The Dressing Room: The Final Frontier
In recent years, retailers have aggressively implemented in-store systems to track customers’ every move from the moment they enter till the moment they leave (hopefully including a trip through a checkout lane). Specific details such as how long customers spend in front of a display are also carefully monitored and analyzed. Technology now allows retailers to keep tabs on what customers do in the store almost as rigorously as they follow customer actions online.
Yet one glaring exception to this shedding of light on the mysteries of in-store customer behavior remains – the dressing room. Customers walk into the dressing room with articles of clothing, try them on behind closed doors, and then walk out, possibly buying some, all or none of their selected goods. And most retailers have no insight into any of this activity.
Why the Dressing Room Matters
Conventional retail wisdom dictates that getting customers into the dressing room substantially boosts conversion rates. But better conversion rates are only one benefit retailers can gain from insight into customer dressing room behavior. With real-time insight into what exact items a consumer brings in the dressing room and what items (if any) they purchase, retailers get a much more accurate sense of how effective their assortment and merchandising strategies are.

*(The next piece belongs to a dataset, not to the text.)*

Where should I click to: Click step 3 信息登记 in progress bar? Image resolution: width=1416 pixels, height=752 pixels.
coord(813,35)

For example, if customers frequently bring two or three versions of an item and select (or don’t select) a certain color, or tend to select the smallest (or largest) of different sizes, retailers can potentially alter their merchandising and pricing of different variations of that product before the end of the season. When this type of data is paired with individual identification of a customer (such as through a loyalty program or mobile opt-in), a brick-and-mortar retailer gets the type of “shopping cart” view typically reserved for e-commerce sites.
How Technology Can Help
There are several ways retailers can employ leading-edge technology to help navigate the woolly terrain of the dressing room frontier. Chain Store Age has covered the highly automated dressing room process of specialty denimwear retailer Hointer, which uses mobile devices to capture the items customers want to try on and then delivers and retrieves them through automatic chutes, ensuring that Hointer knows precisely what enters the dressing room and what leaves with the customer.

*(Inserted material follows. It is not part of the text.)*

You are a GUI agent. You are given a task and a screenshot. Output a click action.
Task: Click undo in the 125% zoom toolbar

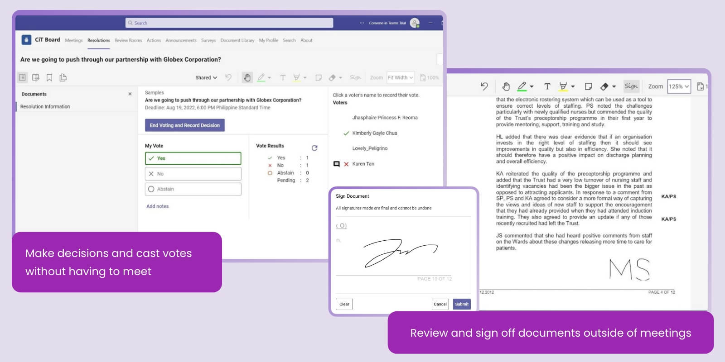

While Hointer’s elaborate, proprietary and automated dressing room system is probably beyond the technical capacity (and budget) of most retailers, the basic idea of having customers request items to try on via mobile phone is effective and in this hypermobile age, fairly simple.
Any type of technology that records what a customer brings into the dressing room, which can include kiosks, scanners and tablets as well as smartphones, provides substantial insight to the retailer and if deployed properly, make the customer’s life easier. Allowing customers to text or email requests for additional items for associates to deliver to the dressing room sheds even more light on the customer’s behavior and decision-making process in the dressing room.

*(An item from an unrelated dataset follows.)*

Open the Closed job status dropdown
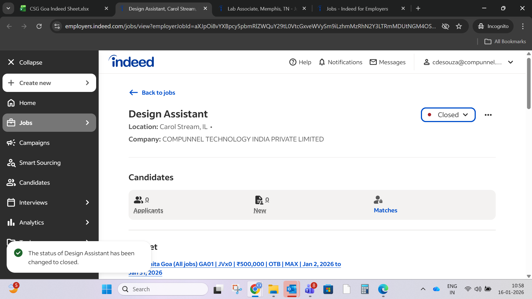Viewport: 532px width, 299px height. coord(448,115)
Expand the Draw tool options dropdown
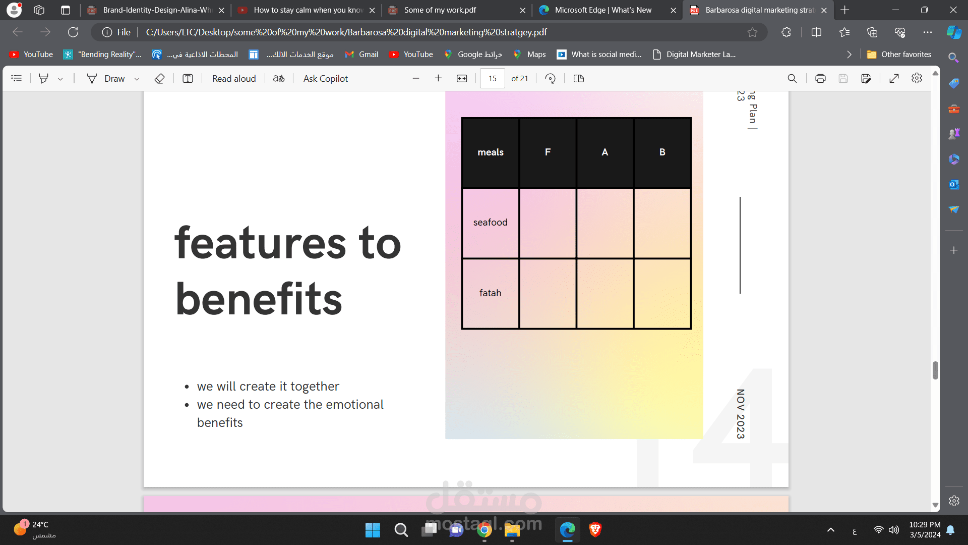Screen dimensions: 968x545 (137, 79)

And as mentioned in a recent column, many retailers are starting to tag individual high-end items with RFID tags. This allows retailers to know exactly what items customers bring into the dressing room, bring out, and ultimately buy. Cost likely prohibits the RFID tagging of inexpensive apparel items, but for pricier pieces of clothing this offers about as much insight into the dressing room as retailers will get short of hidden cameras, which we all know are off-limits for numerous reasons of decency, privacy, and the avoidance of massive lawsuits.